* **SOURCE PASSAGE**:
CAIR-California President Rashid Ahmad is another CAIR state chapter leader also betting on the Democrats this election cycle, giving $500 to Rep. Doris Matsui (CA-5), in her reelection bid – his only campaign contribution documented thus far.

 

The disproportionate spending by CAIR officials isn’t limited to the state chapters. In fact, board members of the national CAIR organization are apparently the most active political givers in the country – with all of their money going exclusively to Democrats.

 

Take, for instance, CAIR Co-founder and Chairman Emeritus Omar Ahmed. In May of this year, Ahmed went on a political giving spree, making $250 donations to five different Democratic congressional candidates, though none of the recipients are running in his home state of California. Four of the races Ahmed has given to are for seats currently being held by the GOP and have been identified by the Democratic Party as districts that they hope to change hands in this election. One of those seats is open, currently held by retiring Rep. Henry Hyde (IL-6), where Ahmed is backing Democrat Tammy Duckworth – a disabled Iraqi War veteran who opposes the Bush Administration’s policies in Iraq. In another race, Ahmed is backing Democrat Patricia Madrid against Rep. Heather Wilson (NM-1) – the only female veteran currently serving in Congress (House and Senate). The other two Republicans targeted by Ahmed’s political contributions are Rep. Clay Shaw (FL-22) and Rep. Charles Taylor (NC-11). He also gave money to Democratic incumbent Melissa Bean (IL-8).

* **RAW DATA**:

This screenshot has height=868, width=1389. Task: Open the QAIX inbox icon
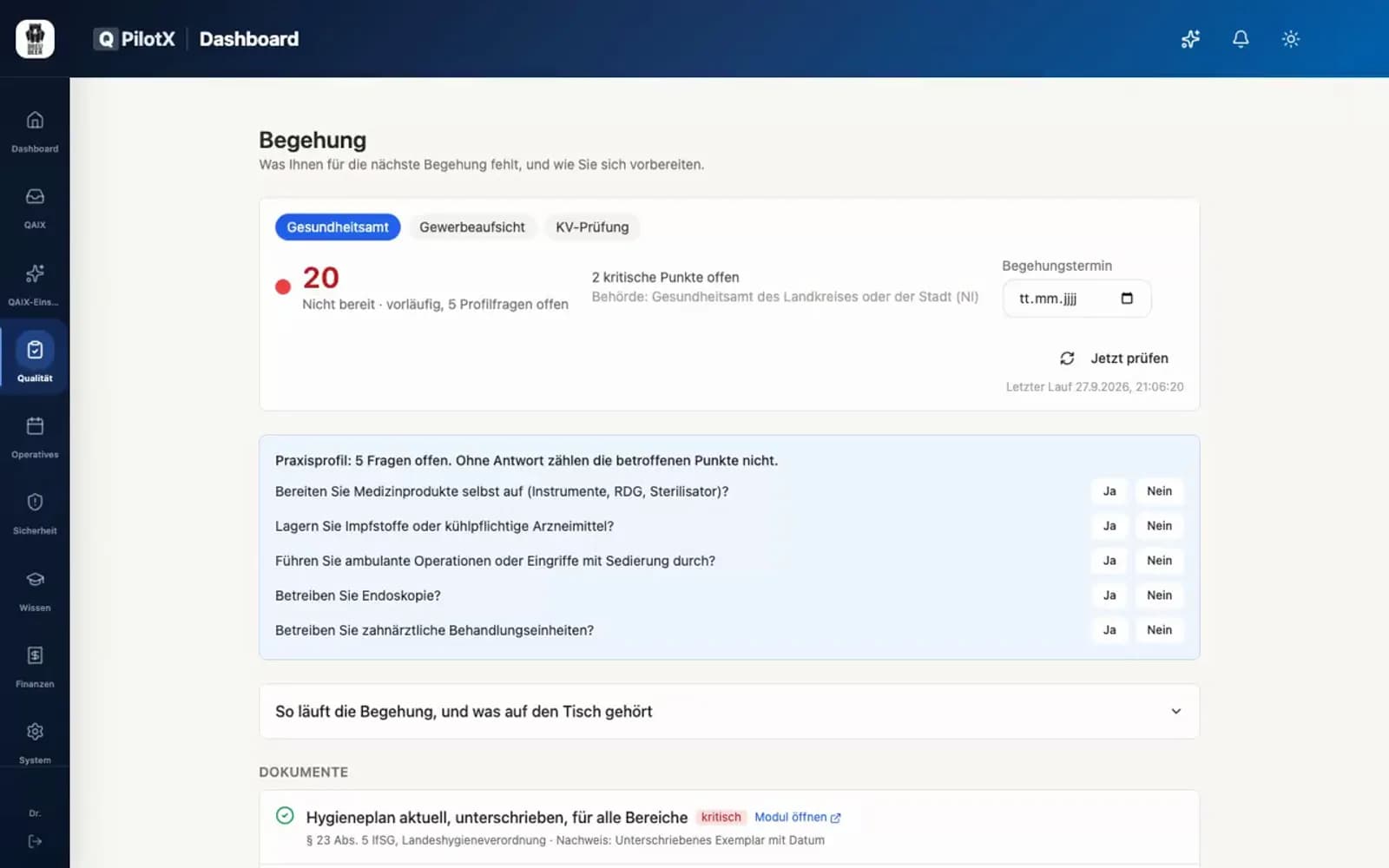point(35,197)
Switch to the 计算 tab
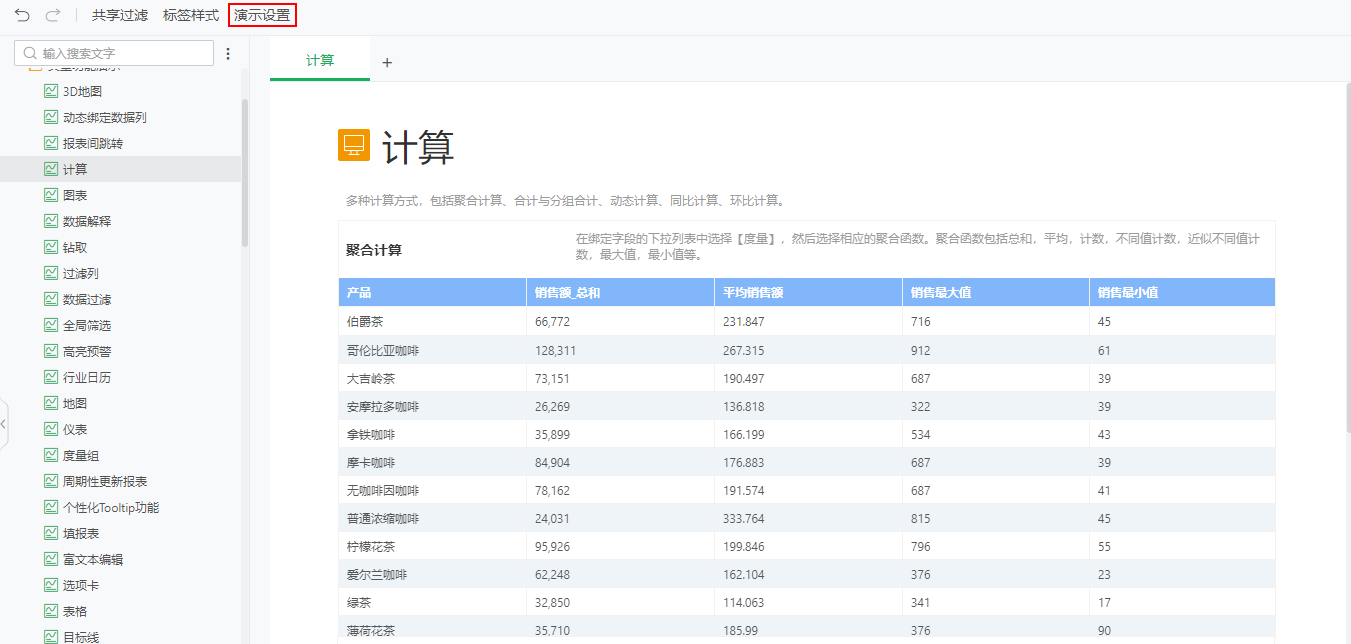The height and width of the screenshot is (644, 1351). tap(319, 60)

* **PROBLEM 1**: In the passage about CAIR officials' political donations, how much did Omar Ahmed give to each of the five Democratic congressional candidates?
* **PROBLEM 2**: Extend the passage about CAIR officials' political donations from its last sentence.
The listing stands apart from the passage about CAIR officials' political donations.

* **OUTPUT 1**: $250 each.

* **OUTPUT 2**:
Those who have closely watched the news regarding CAIR in recent years might be familiar with Omar Ahmed. He was CAIR’s founding Board Chairman, a position he held until May 2005. He is also the former president of the Islamic Association for Palestine (IAP) – the parent organization of CAIR that closed down after a federal court found them liable as a front for the terrorist organization, HAMAS, in the death of an American teenager killed in a HAMAS attack (see Joe Kaufman’s article “Death of a Terror Lobby”). According to testimony by counterterrorism expert Steve Emerson, author of American Jihad, before the Senate Judiciary Subcommittee on Terrorism in February 1998, “IAP has issued Hamas communiques calling for the killing of Jews, produced training videos for Hamas operatives, and actually recruited for Hamas in the United States.”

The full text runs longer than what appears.